Senju has taken the traditional Japanese Nihonga painting style and imbued it with a contemporary language and aesthetic. Gallery Director Sundaram Tagore remarked on Senju’s new work: “It is dynamic. His paintings become electric blue under the light – giving them a new life. He is using a special chemical paint that will allow the paintings to move from day into night, which continuously transforms the exhibition.”
“As an artist, Senju is revered in Japan as the country’s most influential and publicly regarded artist. His work is extraordinary. He is also an educator who spawned and influenced an entire generation of artists” said Tagore.
This is Senju’s largest North American show. Several of the works are monumental in scale with the largest being 33 feet long. Senju’s art has a simple immediacy—bold, glowing lines flow rhythmically, and instill a powerful calm. His paintings evoke a sense of peace.

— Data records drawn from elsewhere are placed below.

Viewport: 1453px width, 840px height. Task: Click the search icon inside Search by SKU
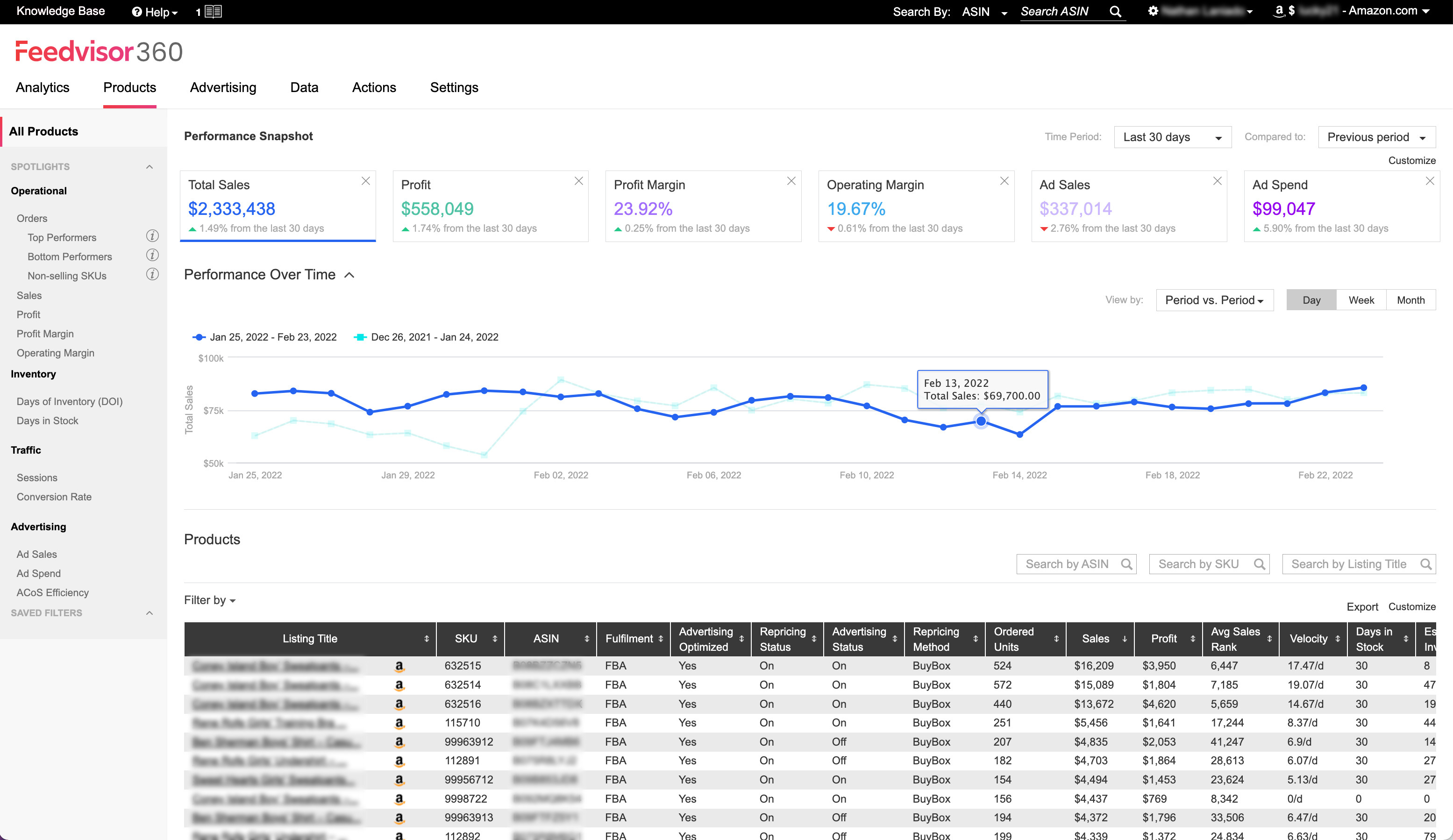click(1259, 564)
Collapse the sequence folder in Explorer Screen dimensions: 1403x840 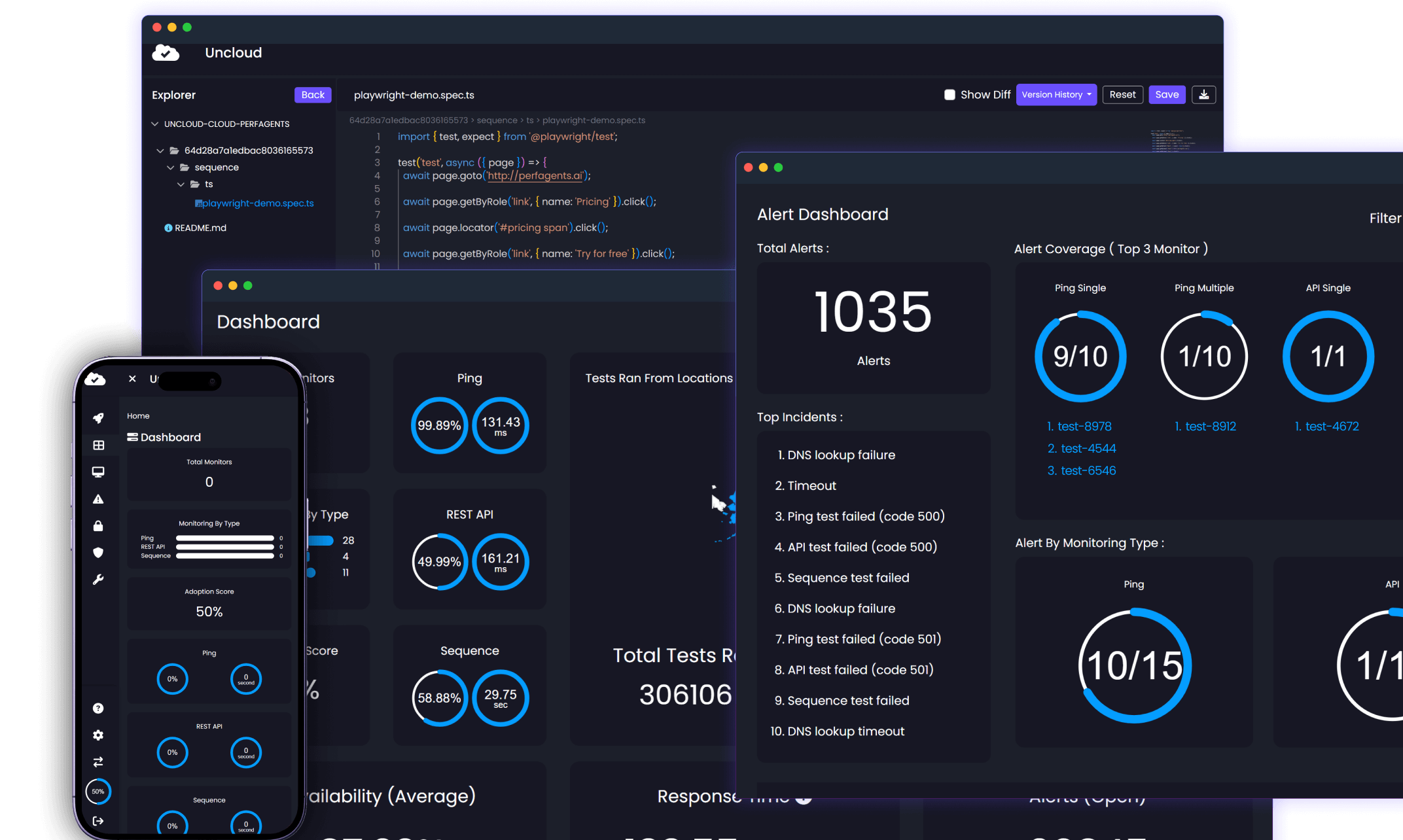(x=171, y=167)
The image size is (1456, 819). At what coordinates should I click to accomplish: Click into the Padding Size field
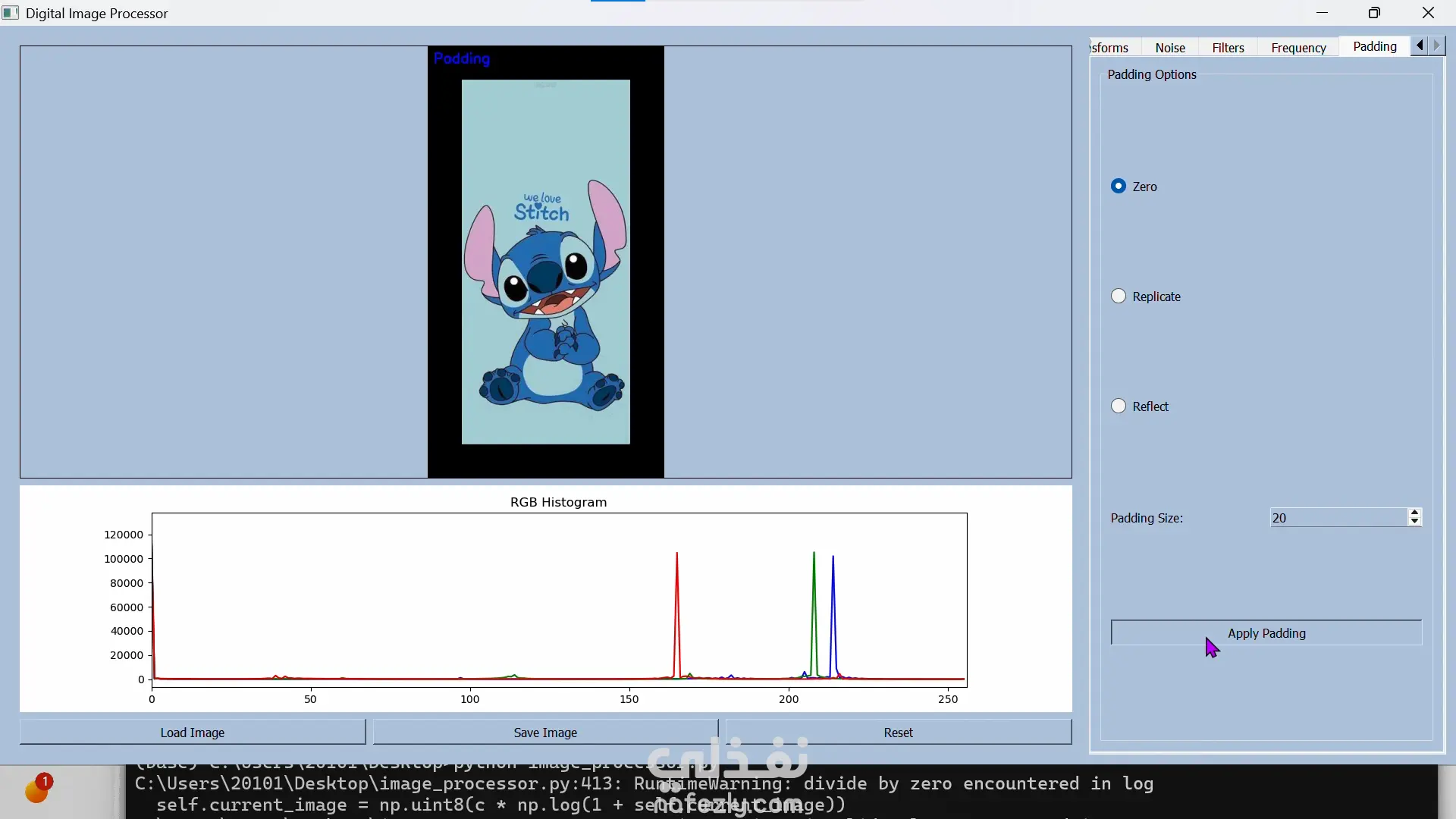pyautogui.click(x=1338, y=518)
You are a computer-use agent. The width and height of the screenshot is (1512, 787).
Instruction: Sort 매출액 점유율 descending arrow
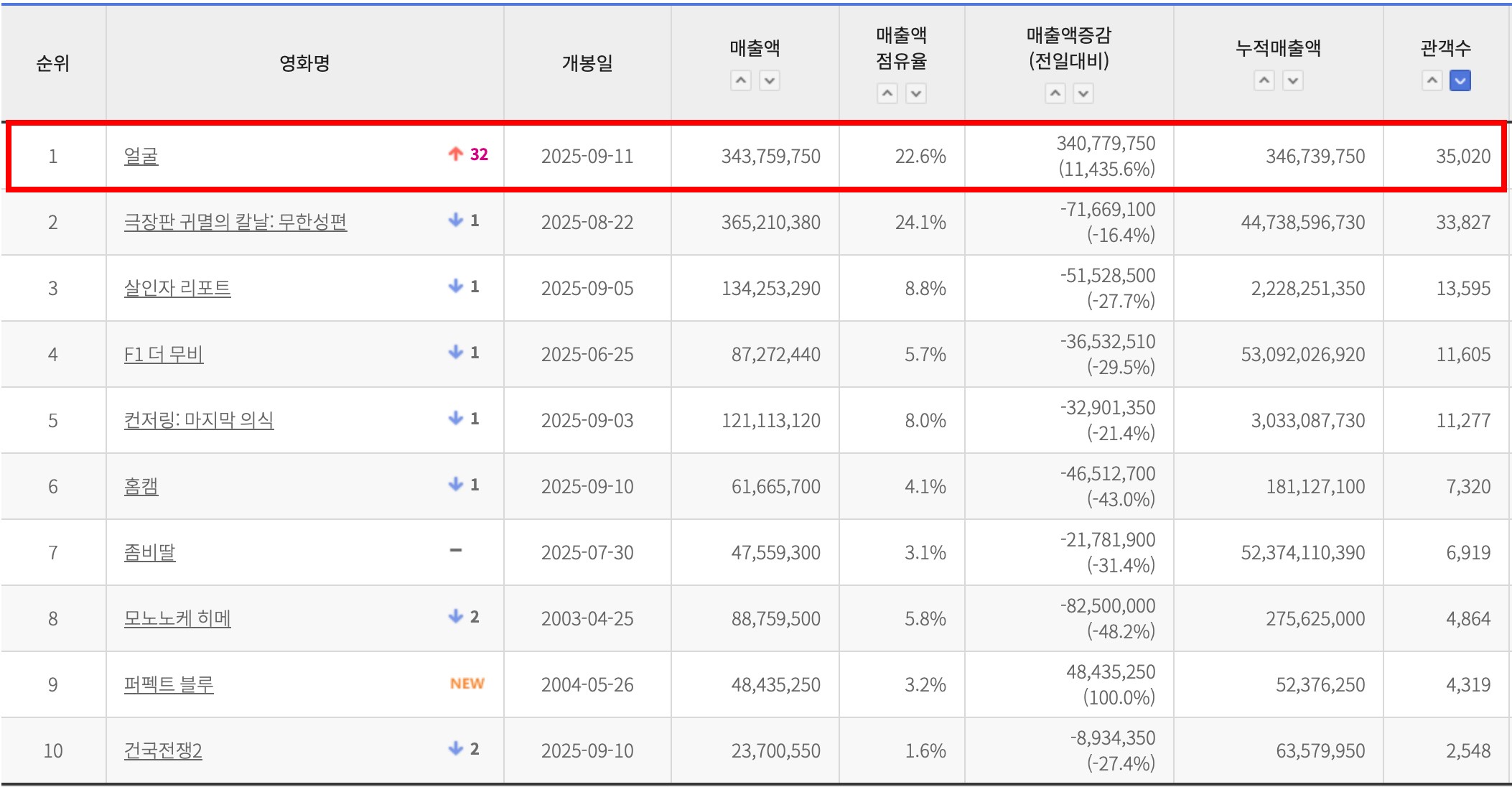[x=916, y=93]
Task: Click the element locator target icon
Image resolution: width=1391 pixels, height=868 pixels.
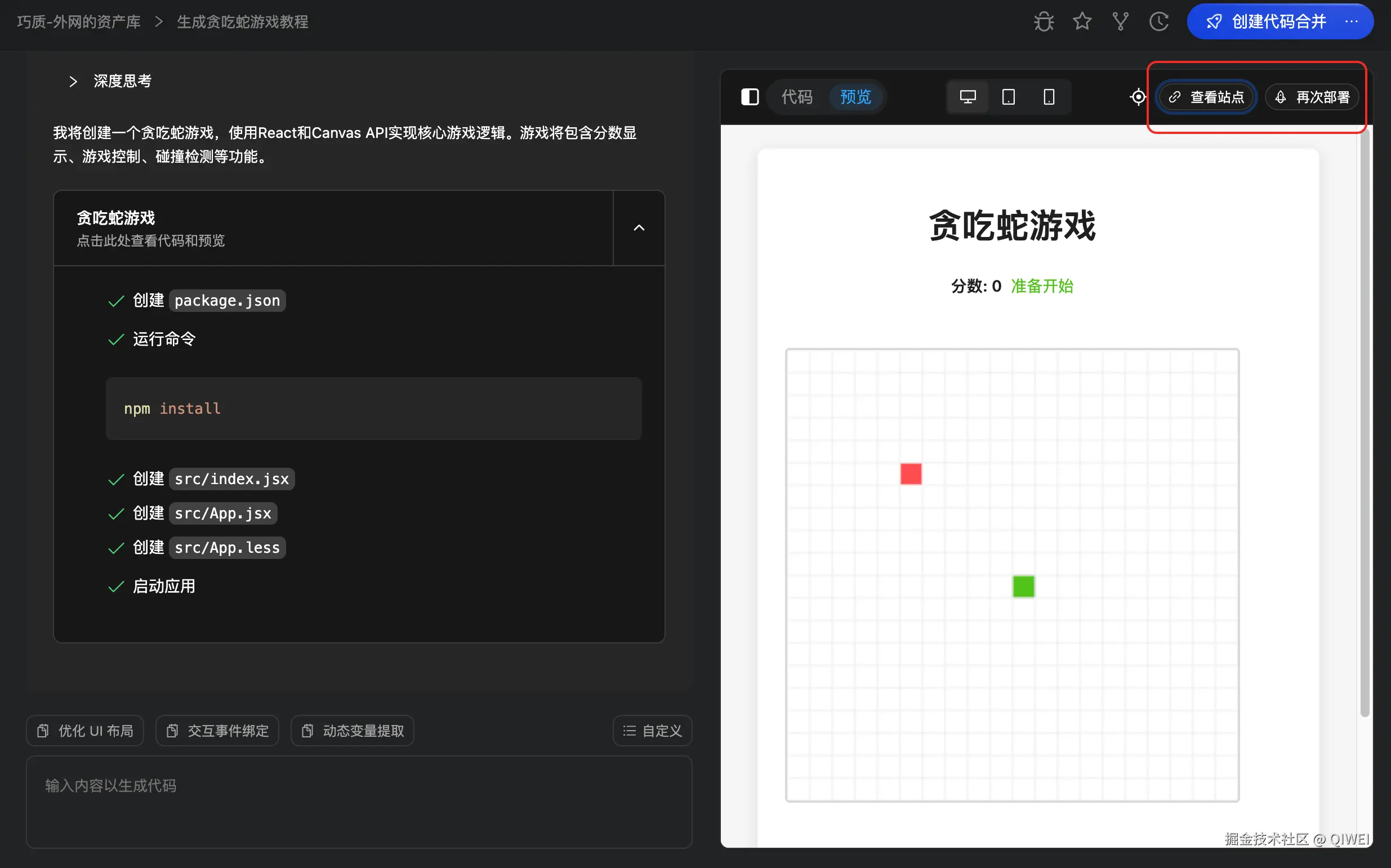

Senju comes from a family of artists; he is also a writer, an educator and currently the President of Kyoto University of Art and Design. He has been awarded numerous prizes including the Kawakita Michiaki Prize and Okada Mokichi Award. Senju was the first Asian artist to receive an individual fine arts award at the Venice Biennale for his acclaimed Waterfall paintings in 1995. Museums that house his work include the Los Angeles County Museum of Contemporary Art, the San Francisco Museum of Contemporary Asian Art, the National Museum of Art, Osaka, the Hiroshima Museum of Contemporary Art, the Museum of Modern Art, Kamakura, and the Toyama Museum of Contemporary Art in Kushiro, Japan.